During an underreported exchange at a Senate Armed Services Committee hearing last week, Sen. Tom Cotton (R-AR) questioned Adm. Craig Faller, the U.S. Southern Command leader (SOUTHCOM), about the legal conditions on the ground in the Northern Triangle. This region is comprised of El Salvador, Guatemala, and Honduras.
Cotton asked the SOUTHCOM commander who oversees U.S. military activity in most of Latin America and the Caribbean:
Do the governments of those three [Northern Triangle] countries systematically persecute their own citizens on the basis of race, ethnicity, sex, political views, religious belief, or other such categories?
Adm. Faller responded:
I’m in lockstep with our embassies, and we’ve got great diplomats, and we don’t see systematic exploitation. I work with the militaries, and the elements we work with are vetted and trusted, and I find they’re doing the right thing, whether it’s Honduras, Guatemala, or El Salvador.
Sen. Cotton noted that Northern Triangle citizens heading for the U.S. border are “economic migrants” who do not qualify for asylum or refugee status under American law because the governments of their home countries “do not persecute their own citizens systematically.”
Adm. Faller did not push back against Cotton’s characterization of the commander’s response.
To be eligible for asylum or refugee status, a migrant must face systemic persecution based on race, sex, ethnicity, religion, or political views in their home countries, the Arkansas Republican explained, adding:
An economic migrant is not eligible for asylum. They are not eligible for refugee status. Asylum is designed for people like, say a Hong Konger whose student visa expires and doesn’t want to return to Hong Kong now that the Chinese Communist Party has cracked down on that country.

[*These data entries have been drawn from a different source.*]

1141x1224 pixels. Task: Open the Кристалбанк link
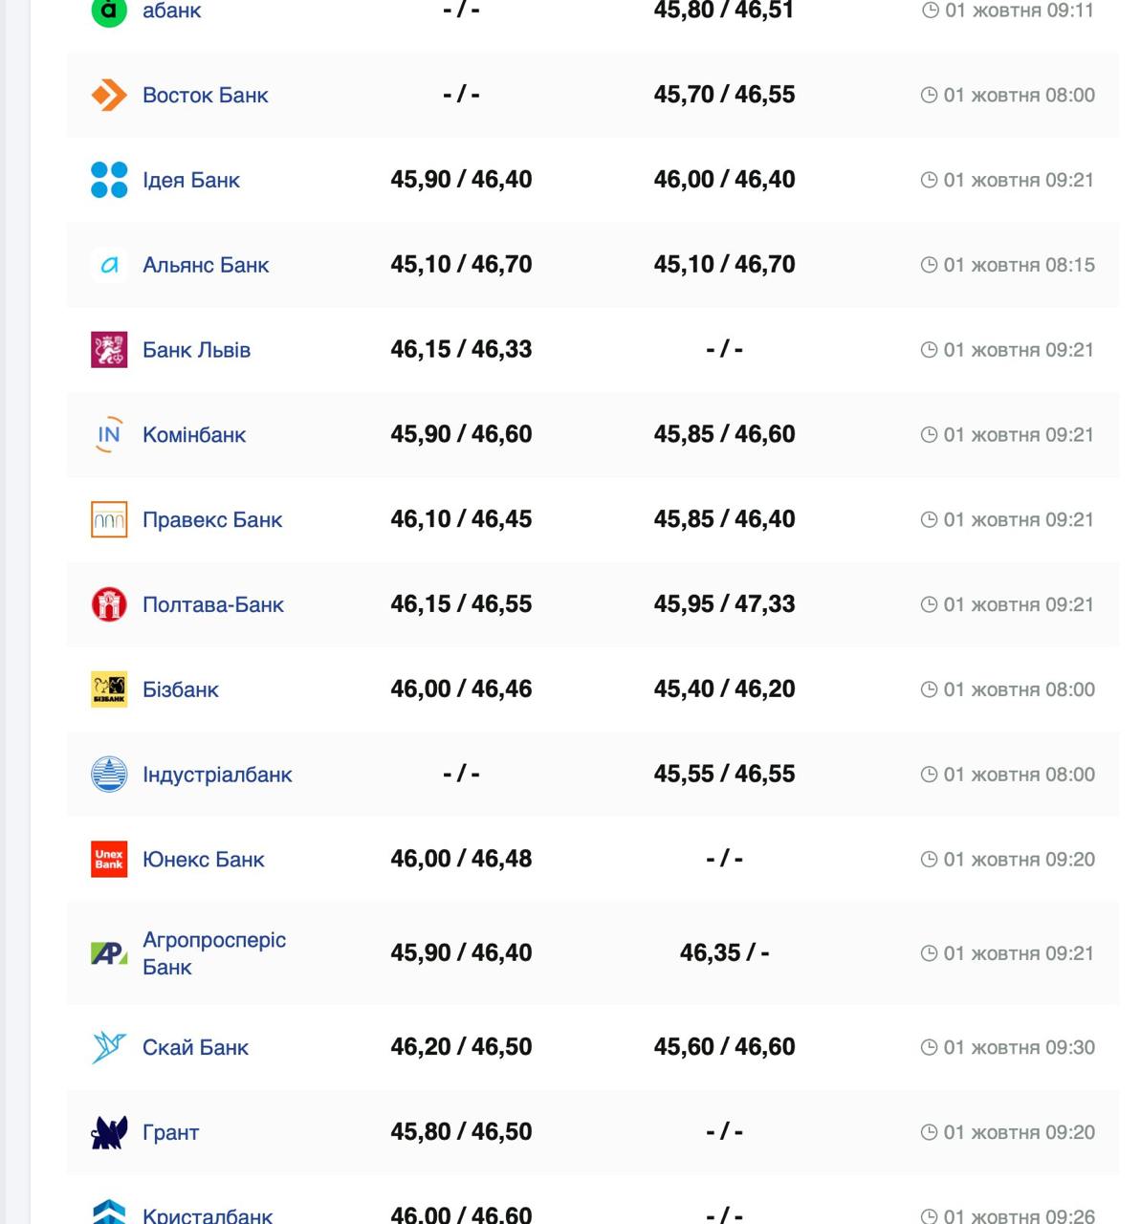(x=207, y=1215)
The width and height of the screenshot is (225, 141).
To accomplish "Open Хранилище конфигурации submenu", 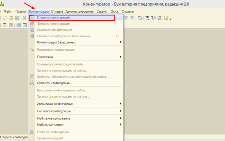I will coord(55,104).
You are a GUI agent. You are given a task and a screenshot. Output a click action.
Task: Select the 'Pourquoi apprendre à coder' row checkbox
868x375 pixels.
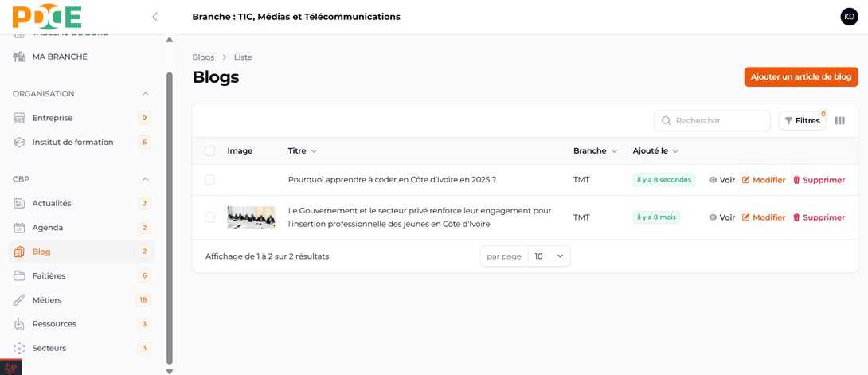[x=209, y=180]
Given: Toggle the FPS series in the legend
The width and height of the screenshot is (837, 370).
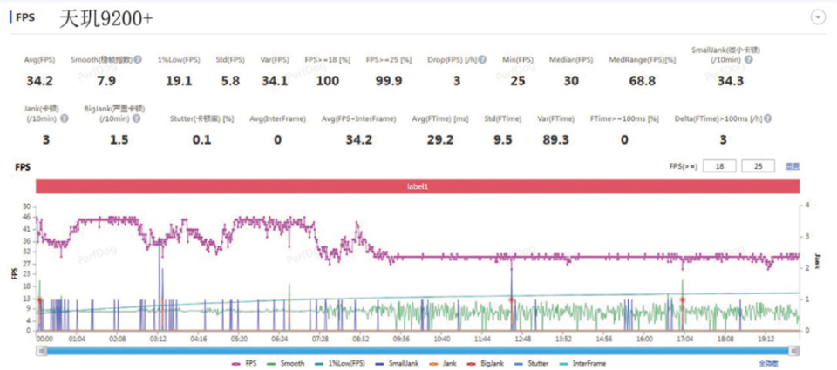Looking at the screenshot, I should [245, 364].
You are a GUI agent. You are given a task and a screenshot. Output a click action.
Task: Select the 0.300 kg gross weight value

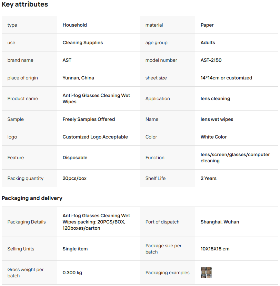click(72, 273)
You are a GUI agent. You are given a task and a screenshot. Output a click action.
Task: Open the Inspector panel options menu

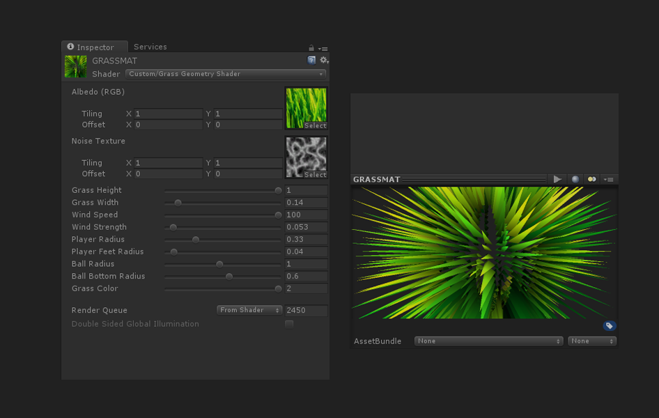coord(323,48)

The reason we have a crisis that our border is because President Biden and his administration opened the border and ended the policies of the Trump administration that made it clear you could not make the very dangerous journey across Mexico; you could not pay smugglers and traffickers thousands of dollars to get to our southern border and then expect to be let in. If you let them in, more will come. That is why we have a crisis at the border.
Cotton urged President Joe Biden to reimpose the Trump-era border policies that effectively stemmed illegal migration to the U.S.
U.S. President Joe Biden’s administration has refused to recognize the surge of migrants at the southern border, particularly comprised of unaccompanied children from the Northern Triangle, as a crisis, calling it a “challenge” instead.
Biden border policies, including not expelling unaccompanied children who reach the border, have led to crowded, inhumane conditions in border patrol facilities.
While Republicans blame the Biden measures for the border crisis, noting that it is fueling child sex trafficking, among other problems, the Democrat president blames the previous administration.
Former acting DHS Secretary Chad Wolf, who served under Trump, told National Public Radio (NPR) this week that the previous administration warned the Biden folks that dismantling the former president’s immigration policies would trigger problems at the southern border.
Echoing his Salvadoran counterpart on Tuesday, Mexican President Andrés Manuel López Obrador indicated Tuesday that the Biden administration’s promise of better treatment for migrants is to blame for the border surge.